15. The compute node of claim 14, wherein the metadata update request comprises:
a write operation request instructing to set a first value of a last access timestamp field in metadata of the first data object to a timestamp at which the compute node initiates the data access, wherein the last access timestamp field indicates a moment at which a data object to which the metadata belongs is accessed last time; and
an atomic counting operation request instructing to increase a second value of a quantity of access times field in the metadata by 1.
16. The compute node of claim 13, wherein the cold data comprises a second data object, wherein after sending the cache replacement request to the memory node, the one or more processors are further configured to execute the instructions to cause the compute node to send a historical record entry generation request to the memory node, wherein the historical record entry generation request instructs to convert metadata of the second data object into a historical record entry, and wherein the historical record entry indicates a second cache replacement algorithm used when performing cache replacement on the second data object.

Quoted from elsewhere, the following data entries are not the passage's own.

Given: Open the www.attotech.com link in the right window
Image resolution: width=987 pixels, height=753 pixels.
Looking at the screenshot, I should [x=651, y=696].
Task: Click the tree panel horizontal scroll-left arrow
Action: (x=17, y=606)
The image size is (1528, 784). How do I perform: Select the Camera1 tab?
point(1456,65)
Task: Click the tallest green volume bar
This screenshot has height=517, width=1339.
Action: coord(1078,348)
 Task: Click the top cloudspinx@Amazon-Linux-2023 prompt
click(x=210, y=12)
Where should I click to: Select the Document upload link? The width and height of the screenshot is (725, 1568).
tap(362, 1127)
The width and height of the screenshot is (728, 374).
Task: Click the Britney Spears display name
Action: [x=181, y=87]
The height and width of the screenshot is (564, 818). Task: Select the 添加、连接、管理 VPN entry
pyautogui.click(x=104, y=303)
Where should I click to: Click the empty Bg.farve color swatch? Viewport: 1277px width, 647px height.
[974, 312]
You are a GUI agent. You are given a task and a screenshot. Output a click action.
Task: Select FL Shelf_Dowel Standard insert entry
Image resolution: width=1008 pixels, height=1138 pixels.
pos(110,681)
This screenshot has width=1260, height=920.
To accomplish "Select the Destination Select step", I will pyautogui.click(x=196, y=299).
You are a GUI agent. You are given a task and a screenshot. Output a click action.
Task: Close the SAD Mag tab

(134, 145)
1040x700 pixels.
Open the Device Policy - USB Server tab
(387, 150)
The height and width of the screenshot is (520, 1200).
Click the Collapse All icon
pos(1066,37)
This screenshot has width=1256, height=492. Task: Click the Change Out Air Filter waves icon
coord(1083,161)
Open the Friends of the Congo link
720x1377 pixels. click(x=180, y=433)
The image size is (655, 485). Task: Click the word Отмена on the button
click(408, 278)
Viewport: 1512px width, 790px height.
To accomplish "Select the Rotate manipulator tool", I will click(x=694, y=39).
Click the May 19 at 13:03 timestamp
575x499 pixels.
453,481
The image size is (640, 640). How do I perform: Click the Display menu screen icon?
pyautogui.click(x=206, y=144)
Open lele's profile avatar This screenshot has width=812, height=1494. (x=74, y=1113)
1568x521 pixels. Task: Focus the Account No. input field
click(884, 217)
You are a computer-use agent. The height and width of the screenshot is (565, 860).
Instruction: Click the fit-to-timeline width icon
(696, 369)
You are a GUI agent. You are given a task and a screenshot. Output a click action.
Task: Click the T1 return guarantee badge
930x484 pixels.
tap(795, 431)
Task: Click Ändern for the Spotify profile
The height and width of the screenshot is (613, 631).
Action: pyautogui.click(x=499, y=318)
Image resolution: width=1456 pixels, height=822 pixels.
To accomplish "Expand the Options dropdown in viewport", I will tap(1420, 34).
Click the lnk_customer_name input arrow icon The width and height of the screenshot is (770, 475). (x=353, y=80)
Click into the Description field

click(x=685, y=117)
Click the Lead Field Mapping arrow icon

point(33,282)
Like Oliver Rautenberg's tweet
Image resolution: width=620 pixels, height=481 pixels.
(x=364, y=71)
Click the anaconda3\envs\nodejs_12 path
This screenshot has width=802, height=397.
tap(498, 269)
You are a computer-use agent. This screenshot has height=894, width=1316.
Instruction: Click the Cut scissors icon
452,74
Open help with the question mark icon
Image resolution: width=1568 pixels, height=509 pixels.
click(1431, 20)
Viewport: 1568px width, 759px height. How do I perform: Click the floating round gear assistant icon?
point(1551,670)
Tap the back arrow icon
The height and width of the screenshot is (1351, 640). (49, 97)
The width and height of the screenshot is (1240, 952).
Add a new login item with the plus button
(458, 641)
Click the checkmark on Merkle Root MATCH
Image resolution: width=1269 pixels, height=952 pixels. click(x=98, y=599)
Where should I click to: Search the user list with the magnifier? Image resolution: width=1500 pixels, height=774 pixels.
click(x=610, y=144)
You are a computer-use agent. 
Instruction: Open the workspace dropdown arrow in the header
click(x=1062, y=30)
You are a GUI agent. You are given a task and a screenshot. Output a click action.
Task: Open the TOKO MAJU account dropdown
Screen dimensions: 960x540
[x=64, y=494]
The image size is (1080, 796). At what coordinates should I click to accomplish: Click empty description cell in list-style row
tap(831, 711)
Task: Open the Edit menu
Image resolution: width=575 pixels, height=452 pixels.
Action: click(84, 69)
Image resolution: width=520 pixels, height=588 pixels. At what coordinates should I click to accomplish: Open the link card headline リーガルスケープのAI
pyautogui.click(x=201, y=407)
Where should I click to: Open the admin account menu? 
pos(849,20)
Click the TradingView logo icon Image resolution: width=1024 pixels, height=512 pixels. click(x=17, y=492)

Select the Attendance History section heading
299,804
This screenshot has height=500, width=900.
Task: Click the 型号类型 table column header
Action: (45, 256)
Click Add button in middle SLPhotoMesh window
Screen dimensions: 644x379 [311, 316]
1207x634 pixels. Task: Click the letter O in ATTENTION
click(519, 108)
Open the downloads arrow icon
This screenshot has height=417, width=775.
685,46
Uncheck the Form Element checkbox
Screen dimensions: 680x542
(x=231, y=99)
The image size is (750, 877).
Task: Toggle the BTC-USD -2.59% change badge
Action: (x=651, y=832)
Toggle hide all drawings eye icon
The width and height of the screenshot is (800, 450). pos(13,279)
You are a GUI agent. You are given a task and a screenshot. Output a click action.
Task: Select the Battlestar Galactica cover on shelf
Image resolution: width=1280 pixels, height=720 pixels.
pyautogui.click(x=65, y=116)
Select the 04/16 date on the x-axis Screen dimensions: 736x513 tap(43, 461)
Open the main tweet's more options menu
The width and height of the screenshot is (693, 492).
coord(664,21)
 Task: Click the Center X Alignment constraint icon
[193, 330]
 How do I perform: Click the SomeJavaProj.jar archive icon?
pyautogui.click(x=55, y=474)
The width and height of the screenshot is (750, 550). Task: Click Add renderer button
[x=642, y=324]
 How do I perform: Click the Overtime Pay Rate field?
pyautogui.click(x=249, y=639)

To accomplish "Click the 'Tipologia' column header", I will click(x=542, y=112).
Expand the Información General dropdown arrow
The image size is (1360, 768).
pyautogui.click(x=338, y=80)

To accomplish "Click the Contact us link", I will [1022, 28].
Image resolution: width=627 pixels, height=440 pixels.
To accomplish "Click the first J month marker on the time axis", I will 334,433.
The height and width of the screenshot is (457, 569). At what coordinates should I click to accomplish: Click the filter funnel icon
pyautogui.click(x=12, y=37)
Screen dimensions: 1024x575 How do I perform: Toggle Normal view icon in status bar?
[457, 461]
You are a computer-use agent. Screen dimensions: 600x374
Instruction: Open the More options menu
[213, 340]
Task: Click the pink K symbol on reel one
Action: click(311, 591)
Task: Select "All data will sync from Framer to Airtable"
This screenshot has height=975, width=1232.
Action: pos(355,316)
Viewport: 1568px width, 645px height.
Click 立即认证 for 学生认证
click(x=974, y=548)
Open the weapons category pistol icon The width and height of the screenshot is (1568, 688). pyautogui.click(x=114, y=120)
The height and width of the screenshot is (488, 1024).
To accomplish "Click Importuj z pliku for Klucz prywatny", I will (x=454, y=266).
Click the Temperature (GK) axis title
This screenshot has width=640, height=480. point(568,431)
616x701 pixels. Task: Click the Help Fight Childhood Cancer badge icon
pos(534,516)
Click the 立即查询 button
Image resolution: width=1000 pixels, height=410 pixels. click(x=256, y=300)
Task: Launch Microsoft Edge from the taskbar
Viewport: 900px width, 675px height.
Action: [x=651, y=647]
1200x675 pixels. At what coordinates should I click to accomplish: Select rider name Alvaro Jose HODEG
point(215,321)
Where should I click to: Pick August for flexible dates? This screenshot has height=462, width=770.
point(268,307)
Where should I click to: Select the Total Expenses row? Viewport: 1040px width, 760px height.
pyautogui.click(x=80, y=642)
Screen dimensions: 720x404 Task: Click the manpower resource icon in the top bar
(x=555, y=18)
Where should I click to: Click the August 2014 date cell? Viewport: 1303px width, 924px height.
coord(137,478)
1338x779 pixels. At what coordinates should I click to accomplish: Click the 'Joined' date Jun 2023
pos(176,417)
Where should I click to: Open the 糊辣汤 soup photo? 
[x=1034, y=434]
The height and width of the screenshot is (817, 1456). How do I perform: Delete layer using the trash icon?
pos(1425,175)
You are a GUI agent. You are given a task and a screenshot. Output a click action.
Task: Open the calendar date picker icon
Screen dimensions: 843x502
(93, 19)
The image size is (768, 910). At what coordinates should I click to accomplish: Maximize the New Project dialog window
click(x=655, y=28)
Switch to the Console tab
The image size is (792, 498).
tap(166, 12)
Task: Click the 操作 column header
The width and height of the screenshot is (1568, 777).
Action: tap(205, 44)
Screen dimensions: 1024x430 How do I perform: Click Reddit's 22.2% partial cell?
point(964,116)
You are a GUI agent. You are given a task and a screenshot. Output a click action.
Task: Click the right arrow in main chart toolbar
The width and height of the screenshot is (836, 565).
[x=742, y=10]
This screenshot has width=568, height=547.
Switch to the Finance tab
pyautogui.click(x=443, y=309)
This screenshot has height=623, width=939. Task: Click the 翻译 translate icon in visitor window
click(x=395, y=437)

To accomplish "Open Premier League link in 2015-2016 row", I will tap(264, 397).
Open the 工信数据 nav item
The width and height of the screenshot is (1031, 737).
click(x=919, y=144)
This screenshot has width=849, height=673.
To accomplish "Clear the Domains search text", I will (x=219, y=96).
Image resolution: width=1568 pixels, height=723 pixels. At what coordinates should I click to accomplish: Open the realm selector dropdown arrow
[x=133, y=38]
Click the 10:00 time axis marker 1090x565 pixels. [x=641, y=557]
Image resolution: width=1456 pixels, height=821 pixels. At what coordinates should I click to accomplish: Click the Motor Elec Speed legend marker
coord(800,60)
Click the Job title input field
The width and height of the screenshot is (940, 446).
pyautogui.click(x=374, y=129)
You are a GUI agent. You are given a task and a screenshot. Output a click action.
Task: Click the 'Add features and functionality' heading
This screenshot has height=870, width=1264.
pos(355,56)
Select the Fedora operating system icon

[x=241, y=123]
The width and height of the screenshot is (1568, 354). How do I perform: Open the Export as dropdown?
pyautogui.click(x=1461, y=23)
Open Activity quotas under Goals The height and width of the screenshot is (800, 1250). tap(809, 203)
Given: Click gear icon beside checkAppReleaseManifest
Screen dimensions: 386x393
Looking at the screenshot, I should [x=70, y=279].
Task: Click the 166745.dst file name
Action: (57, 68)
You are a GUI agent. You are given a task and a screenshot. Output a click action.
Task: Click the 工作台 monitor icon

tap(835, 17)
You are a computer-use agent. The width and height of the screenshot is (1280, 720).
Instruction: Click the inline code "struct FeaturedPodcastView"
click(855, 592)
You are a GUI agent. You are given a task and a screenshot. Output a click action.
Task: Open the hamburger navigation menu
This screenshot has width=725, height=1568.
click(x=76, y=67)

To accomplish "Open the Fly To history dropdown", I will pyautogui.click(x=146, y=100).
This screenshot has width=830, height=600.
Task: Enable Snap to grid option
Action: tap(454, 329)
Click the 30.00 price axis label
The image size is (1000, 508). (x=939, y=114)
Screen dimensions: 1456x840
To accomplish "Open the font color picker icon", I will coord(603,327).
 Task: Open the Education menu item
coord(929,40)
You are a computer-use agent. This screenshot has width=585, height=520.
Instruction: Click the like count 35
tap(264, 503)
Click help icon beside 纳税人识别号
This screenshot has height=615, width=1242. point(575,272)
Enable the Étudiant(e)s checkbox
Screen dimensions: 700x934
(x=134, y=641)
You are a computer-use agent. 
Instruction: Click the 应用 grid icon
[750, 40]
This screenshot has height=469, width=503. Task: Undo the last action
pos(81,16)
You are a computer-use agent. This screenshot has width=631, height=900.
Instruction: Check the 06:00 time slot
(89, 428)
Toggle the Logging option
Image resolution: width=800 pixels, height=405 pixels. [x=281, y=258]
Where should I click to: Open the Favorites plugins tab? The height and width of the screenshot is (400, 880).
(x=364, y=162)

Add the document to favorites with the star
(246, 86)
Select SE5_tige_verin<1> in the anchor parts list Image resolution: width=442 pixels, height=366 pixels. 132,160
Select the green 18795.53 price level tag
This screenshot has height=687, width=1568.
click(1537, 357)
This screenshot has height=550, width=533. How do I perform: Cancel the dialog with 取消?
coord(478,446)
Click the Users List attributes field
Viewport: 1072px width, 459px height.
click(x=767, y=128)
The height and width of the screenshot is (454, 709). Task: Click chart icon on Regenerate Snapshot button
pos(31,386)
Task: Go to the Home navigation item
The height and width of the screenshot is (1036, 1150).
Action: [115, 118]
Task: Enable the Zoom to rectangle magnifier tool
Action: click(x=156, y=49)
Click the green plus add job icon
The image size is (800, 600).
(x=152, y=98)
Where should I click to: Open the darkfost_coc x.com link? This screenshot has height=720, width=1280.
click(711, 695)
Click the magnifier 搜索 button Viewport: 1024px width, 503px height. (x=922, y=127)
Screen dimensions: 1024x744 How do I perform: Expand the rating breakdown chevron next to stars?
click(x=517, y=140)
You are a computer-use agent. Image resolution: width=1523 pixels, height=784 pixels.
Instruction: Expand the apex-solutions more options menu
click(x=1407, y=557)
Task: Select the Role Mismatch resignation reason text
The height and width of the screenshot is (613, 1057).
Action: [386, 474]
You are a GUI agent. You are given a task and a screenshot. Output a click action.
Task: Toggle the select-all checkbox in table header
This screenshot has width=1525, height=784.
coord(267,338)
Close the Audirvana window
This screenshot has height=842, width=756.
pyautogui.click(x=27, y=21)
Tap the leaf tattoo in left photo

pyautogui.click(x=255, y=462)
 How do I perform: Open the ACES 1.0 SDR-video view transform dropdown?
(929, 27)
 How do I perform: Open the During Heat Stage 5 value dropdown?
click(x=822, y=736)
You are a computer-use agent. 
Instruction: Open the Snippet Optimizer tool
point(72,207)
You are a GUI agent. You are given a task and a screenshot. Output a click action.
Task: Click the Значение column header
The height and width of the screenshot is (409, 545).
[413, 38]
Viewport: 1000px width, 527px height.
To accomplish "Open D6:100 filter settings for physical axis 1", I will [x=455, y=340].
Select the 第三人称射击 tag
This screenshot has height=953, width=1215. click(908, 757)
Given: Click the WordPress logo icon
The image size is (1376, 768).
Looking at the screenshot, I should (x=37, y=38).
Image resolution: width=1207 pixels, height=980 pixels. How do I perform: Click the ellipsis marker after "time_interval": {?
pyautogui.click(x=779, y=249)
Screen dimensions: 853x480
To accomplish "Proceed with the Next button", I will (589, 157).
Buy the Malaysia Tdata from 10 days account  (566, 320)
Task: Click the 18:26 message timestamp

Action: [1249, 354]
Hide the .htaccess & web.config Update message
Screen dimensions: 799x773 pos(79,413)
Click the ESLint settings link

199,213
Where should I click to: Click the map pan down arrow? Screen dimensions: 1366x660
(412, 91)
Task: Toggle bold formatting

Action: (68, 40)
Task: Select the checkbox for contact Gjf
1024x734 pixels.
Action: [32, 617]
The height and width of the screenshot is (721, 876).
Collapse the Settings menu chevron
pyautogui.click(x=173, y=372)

17. The compute node of claim 16, wherein the historical record entry generation request comprises:
an atomic swapping operation request instructing to modify a first value of a length field in the metadata to a second value of a type field, wherein the type field indicates performance of cache replacement on the second data object; and
first write operation request instructing to replace a third value of a field that is in the metadata and that is used for representing the access information with a fourth value representing the second cache replacement algorithm.
18. The compute node of claim 17, wherein the one or more processors are further configured to execute the instructions to cause the compute node to:
determine, when access to the second data object stored in the memory node is a miss, that the memory node stores the historical record entry of the second data object;
send, to the memory node, a second read operation request for reading the historical record entry of the second data object from the memory node, wherein a fifth value of a second algorithm identifier field of the historical record entry of the second data object indicates the second cache replacement algorithm; and
reduce a weight of the second cache replacement algorithm.
19. The compute node of claim 18, wherein the one or more processors are further configured to execute the instructions to cause the compute node to:
send a second write operation request to the memory node, wherein the second write operation request instructs to write a reduced weight of the second cache replacement algorithm into the memory node such that the memory node combines the reduced weight of the second cache replacement algorithm into a combined global algorithm weight; and
receive the combined global algorithm weight from the memory node.
20. The compute node of claim 13, wherein the one or more processors are further configured to execute the instructions to cause the compute node to further send the cache replacement request to the memory node by sending the cache replacement request to the memory node when a remaining storage space of the memory node is less than a size of a to-be-inserted data object or less than a preset threshold.